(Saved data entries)
<<<<

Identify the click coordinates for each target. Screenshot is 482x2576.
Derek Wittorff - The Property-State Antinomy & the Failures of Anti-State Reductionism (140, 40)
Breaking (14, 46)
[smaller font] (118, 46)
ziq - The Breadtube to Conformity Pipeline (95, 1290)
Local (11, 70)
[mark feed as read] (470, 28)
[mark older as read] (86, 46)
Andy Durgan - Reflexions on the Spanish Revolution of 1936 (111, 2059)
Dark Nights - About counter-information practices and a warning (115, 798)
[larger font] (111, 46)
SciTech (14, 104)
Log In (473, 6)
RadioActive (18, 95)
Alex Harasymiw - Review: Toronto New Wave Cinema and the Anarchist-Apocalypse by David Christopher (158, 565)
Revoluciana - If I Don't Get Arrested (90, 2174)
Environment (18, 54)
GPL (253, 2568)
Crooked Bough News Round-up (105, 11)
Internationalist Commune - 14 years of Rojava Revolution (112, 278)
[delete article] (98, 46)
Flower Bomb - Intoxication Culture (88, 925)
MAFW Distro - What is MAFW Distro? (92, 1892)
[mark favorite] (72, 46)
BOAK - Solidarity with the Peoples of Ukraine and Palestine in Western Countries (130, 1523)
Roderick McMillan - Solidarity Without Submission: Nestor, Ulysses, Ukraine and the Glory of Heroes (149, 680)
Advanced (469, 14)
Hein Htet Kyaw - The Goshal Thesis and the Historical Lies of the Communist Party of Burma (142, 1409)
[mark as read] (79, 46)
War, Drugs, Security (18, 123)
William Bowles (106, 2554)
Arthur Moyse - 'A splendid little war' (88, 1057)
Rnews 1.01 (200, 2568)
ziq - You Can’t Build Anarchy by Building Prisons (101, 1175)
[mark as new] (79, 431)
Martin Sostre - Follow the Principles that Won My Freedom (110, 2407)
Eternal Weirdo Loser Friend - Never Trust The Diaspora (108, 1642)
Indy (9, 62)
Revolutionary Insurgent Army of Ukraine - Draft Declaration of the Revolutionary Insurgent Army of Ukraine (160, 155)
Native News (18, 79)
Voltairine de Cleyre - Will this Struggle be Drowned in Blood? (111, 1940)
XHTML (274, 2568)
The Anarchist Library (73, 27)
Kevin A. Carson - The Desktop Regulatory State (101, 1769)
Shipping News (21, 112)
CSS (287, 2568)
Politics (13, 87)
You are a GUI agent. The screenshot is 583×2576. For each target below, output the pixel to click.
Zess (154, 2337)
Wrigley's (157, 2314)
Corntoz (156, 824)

>>>>

EXERCISE DIRECTIONS - Look above for the line with "Alex Harasymiw - Review: Toronto" and the line with "Flower Bomb - Intoxication Culture (88, 925)". Retype those two lines and every line between them exactly, adding nothing.

RESPONSE AREA -
Alex Harasymiw - Review: Toronto New Wave Cinema and the Anarchist-Apocalypse by David Christopher (158, 565)
Revoluciana - If I Don't Get Arrested (90, 2174)
Environment (18, 54)
GPL (253, 2568)
Crooked Bough News Round-up (105, 11)
Internationalist Commune - 14 years of Rojava Revolution (112, 278)
[delete article] (98, 46)
Flower Bomb - Intoxication Culture (88, 925)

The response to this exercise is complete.